The pool dubbed the 'Pool of Death' took the stage today at the National Secondary Schools Kapa Haka Competition, Te Kura Wiwini, Te Kura Wawana. The pool featured many of the country's top teams.
The venue is packed this evening as people await the announcement of the nine teams to take the stage again tomorrow.
Of today's groups, a few favourites include Te Arawa teams, Raukura and Te Rōpū Manaaki, reigning champions Ngā Taiātea, local team Gisborne Girls and Boys High Schools, and Te Piringa.
At an isolated East Coast bay, preparation for Te Piringa is underway. Here, they were soothing nerves ahead of the performance that they've spent three months waiting for.
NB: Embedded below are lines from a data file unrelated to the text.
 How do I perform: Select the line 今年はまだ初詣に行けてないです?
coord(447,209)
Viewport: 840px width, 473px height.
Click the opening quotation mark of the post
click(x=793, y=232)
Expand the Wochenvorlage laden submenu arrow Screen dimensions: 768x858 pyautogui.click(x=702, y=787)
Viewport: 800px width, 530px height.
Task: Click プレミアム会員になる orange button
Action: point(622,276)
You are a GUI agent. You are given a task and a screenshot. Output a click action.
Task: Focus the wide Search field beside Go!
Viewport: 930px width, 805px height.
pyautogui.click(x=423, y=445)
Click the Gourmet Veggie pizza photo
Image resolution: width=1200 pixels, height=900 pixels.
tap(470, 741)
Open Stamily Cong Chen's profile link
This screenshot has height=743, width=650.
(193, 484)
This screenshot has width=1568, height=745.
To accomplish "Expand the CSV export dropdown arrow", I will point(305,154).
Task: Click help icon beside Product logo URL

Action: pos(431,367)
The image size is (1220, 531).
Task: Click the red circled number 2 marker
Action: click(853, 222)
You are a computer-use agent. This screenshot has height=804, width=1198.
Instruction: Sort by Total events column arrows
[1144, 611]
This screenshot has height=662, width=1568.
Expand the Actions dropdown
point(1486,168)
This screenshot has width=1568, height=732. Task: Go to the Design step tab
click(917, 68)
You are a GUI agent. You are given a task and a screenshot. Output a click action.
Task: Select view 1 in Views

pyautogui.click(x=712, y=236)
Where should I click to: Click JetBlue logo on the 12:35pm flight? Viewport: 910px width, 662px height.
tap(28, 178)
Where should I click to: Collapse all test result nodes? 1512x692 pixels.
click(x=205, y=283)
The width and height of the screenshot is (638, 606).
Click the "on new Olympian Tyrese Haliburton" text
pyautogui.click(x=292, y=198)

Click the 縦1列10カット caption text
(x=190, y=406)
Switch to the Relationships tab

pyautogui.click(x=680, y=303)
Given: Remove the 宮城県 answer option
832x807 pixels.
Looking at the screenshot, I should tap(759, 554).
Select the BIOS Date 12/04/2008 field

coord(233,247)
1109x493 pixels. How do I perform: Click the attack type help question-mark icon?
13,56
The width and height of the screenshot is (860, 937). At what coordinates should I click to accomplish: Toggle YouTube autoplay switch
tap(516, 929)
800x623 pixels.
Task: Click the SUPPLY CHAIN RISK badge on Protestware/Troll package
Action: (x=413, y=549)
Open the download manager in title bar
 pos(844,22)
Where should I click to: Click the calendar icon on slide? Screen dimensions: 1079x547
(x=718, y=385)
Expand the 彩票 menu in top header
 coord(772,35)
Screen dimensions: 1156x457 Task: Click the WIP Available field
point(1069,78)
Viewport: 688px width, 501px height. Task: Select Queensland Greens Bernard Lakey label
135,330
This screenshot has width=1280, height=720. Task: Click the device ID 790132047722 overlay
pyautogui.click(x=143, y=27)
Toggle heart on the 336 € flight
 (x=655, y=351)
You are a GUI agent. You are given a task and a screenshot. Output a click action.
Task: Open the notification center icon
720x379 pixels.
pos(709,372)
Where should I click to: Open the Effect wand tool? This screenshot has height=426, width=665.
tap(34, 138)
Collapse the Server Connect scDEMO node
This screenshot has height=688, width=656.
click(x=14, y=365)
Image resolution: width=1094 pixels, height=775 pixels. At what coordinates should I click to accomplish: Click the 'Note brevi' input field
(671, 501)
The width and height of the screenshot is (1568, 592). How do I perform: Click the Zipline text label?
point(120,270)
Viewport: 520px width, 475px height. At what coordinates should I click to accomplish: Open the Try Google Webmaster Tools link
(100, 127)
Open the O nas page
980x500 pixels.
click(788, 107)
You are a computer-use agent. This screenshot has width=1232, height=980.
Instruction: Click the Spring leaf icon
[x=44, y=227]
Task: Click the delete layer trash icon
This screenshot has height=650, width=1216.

This is the first time the national secondary schools competition has held a finals day. It's a decision Te Piringa fully supports.
According to a tutor for Te Piringa, Tiya Blake,”The national committee has come up with something that pushes this event into the future.”
All Te Arawa groups are in the final pool and despite the rivalry, they all have one common theme, to pay homage to beloved leaders who they've recently lost.
“Our elder, Rawiri (Rangitauira), passed away just recently, and I'm sure all of Te Arawa will be feeling that,” says a tutor for Te Rōpū Manaaki, Dan Vaka.
Without a doubt, Ngā Taiātea will have the pressure of being the defending champions, but they too are bereaved with the sudden loss of a loved one.
“We're all excited, but there is also a lot of sadness and love for one of our teachers who just buried their baby yesterday, and that's something that pushed our kids to sing and uplift all of our babies, and acknowledge our baby, Te Whānau a Kai, and I know that's something we've all carried with us,” says the principal of Ngā Taiātea, Watson Ohia.
Very soon, an announcement will be made on who the top nine groups will be, and they'll take the stage in tomorrow's final.